• _WHAT THE TASK REQUIRES_:
Please return everything from the line containing "This screenshot has width=1456, height=826." down to the line containing "Action: pos(287,415)" in the data, reproduced word for word, leaving out the pictures.

═════ DATASET ═════

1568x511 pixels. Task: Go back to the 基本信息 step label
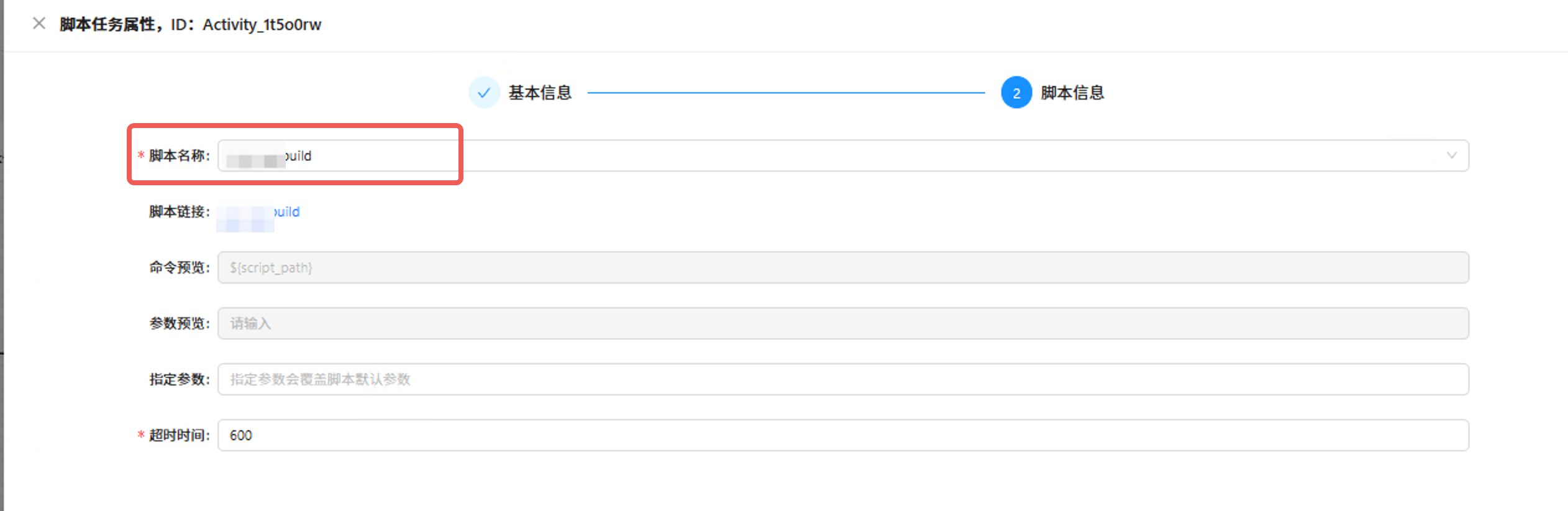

═════
═════ DATASET ═════

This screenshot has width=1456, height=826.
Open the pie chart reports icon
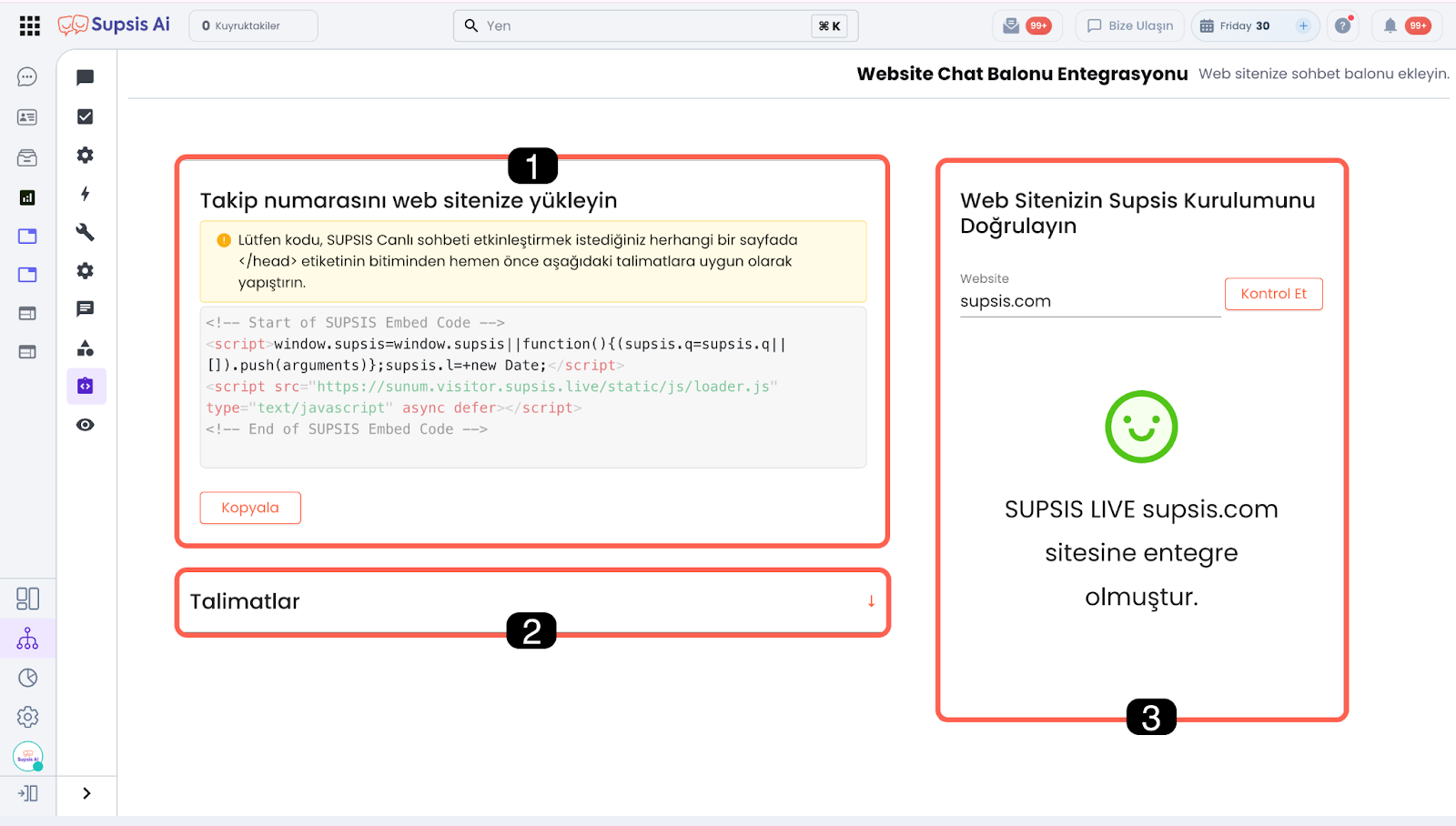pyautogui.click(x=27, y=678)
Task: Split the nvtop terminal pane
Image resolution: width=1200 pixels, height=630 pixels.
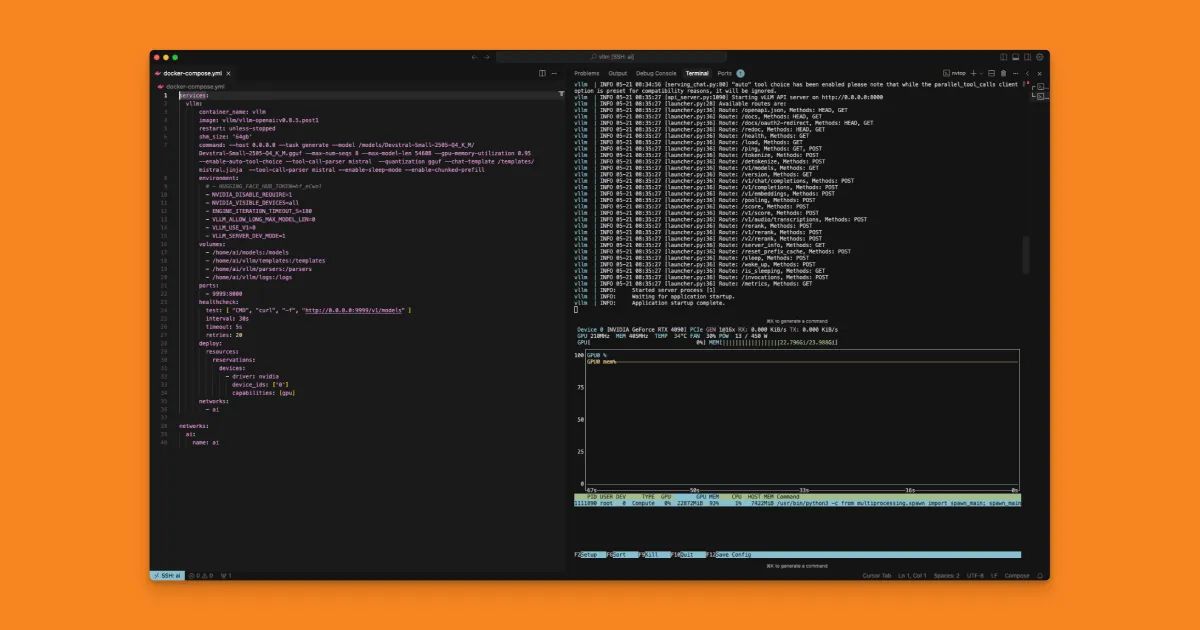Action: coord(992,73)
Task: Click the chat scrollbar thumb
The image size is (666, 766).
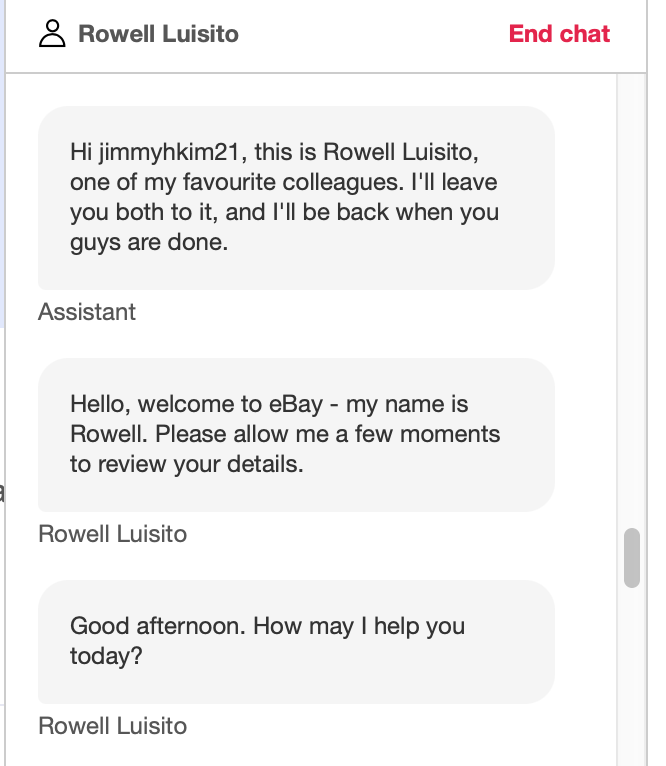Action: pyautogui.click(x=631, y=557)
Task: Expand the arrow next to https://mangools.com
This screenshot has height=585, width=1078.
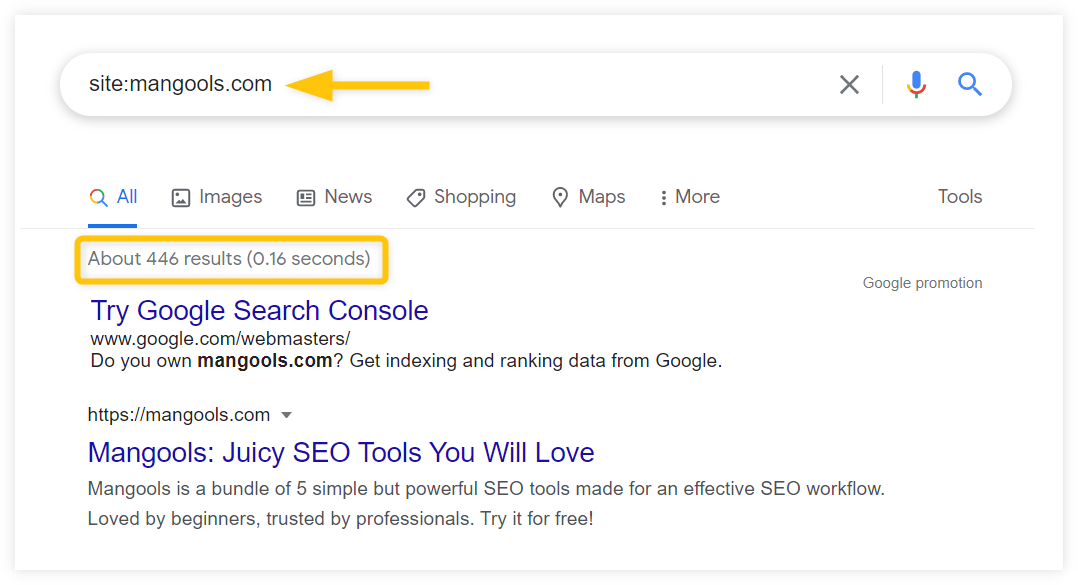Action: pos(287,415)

═════
═════ DATASET ═════

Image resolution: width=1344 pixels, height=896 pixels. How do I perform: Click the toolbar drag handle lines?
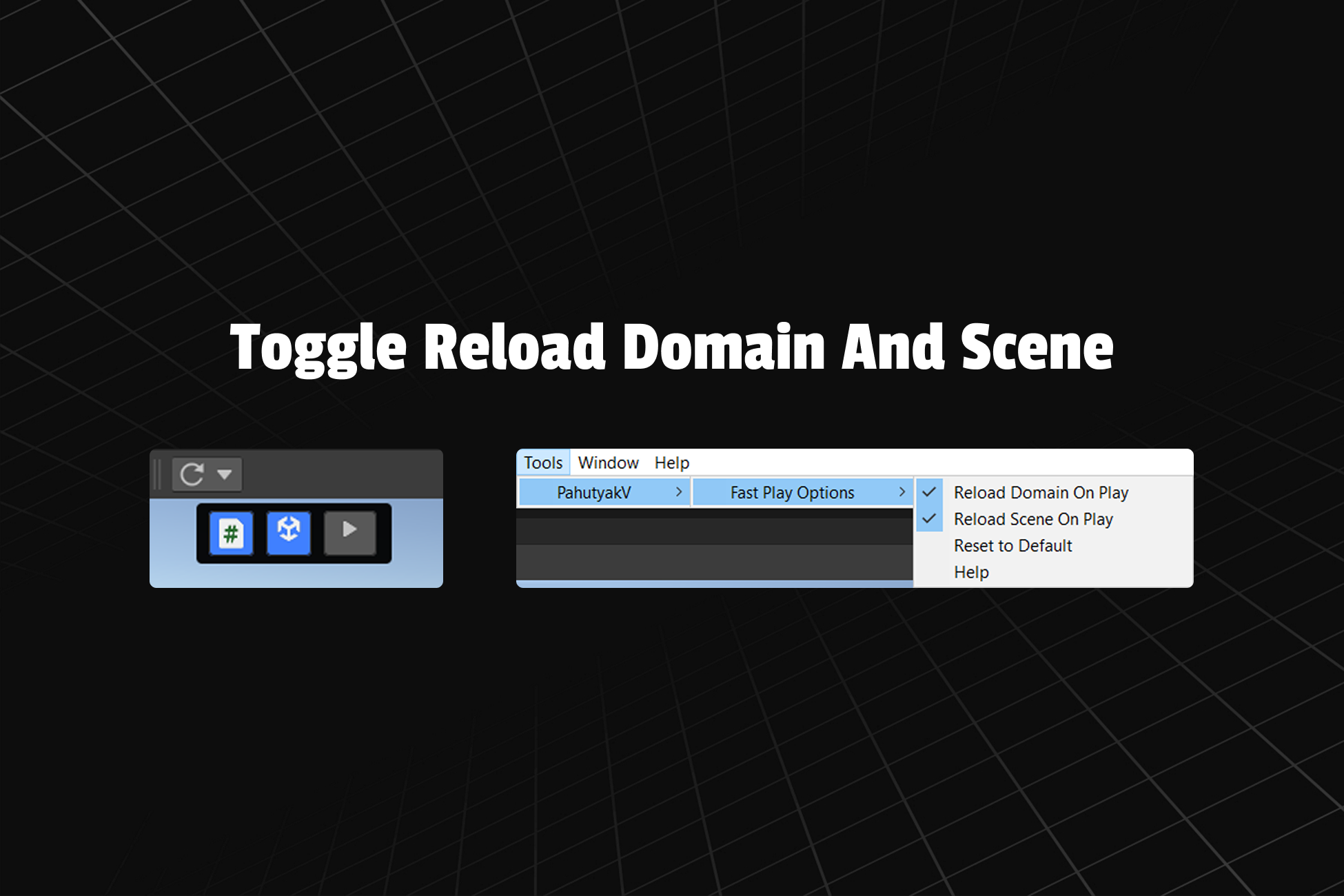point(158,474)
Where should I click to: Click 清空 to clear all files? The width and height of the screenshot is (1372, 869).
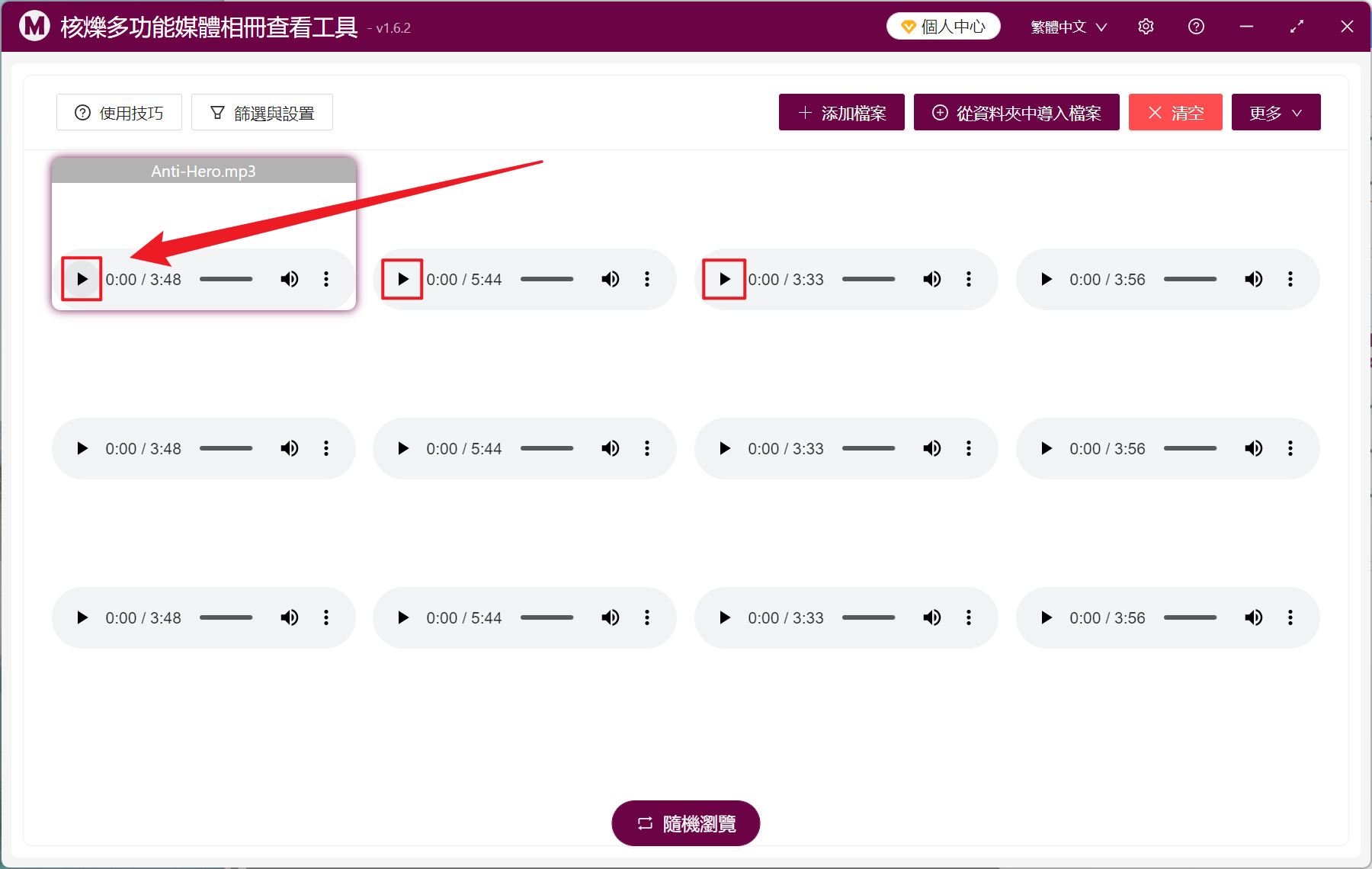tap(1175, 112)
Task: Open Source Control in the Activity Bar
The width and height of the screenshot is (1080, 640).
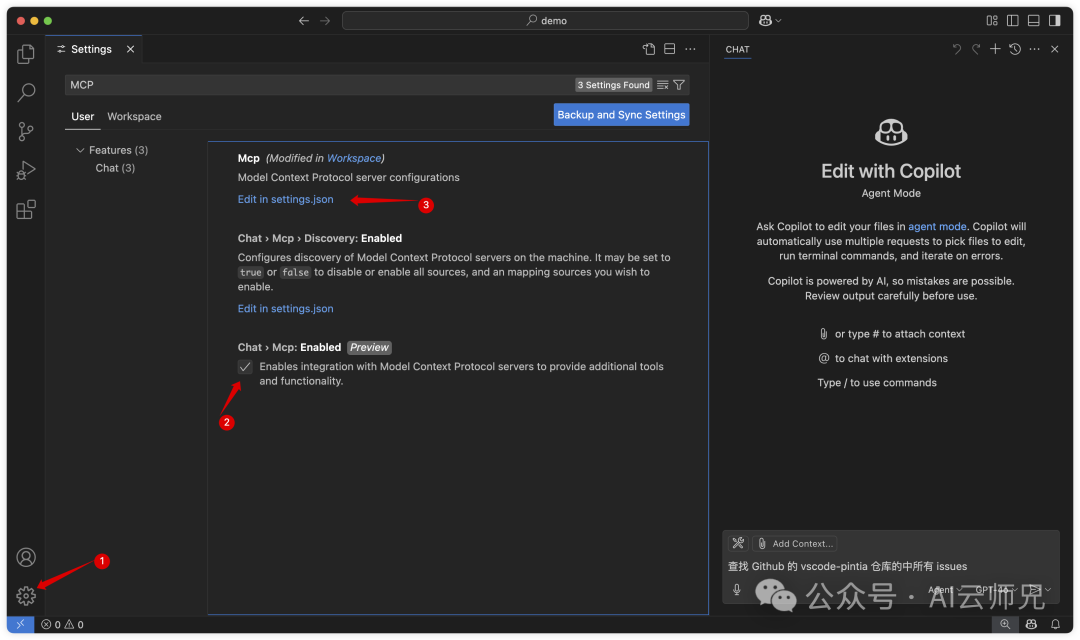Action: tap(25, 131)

═════

• _SOLVED EXERCISE_:
This screenshot has width=1456, height=826.
Open the pie chart reports icon
pyautogui.click(x=27, y=678)
Task: Split the nvtop terminal pane
Image resolution: width=1200 pixels, height=630 pixels.
Action: coord(992,73)
Task: Click the chat scrollbar thumb
The image size is (666, 766).
Action: pyautogui.click(x=631, y=557)
Task: Expand the arrow next to https://mangools.com
This screenshot has height=585, width=1078.
Action: pos(287,415)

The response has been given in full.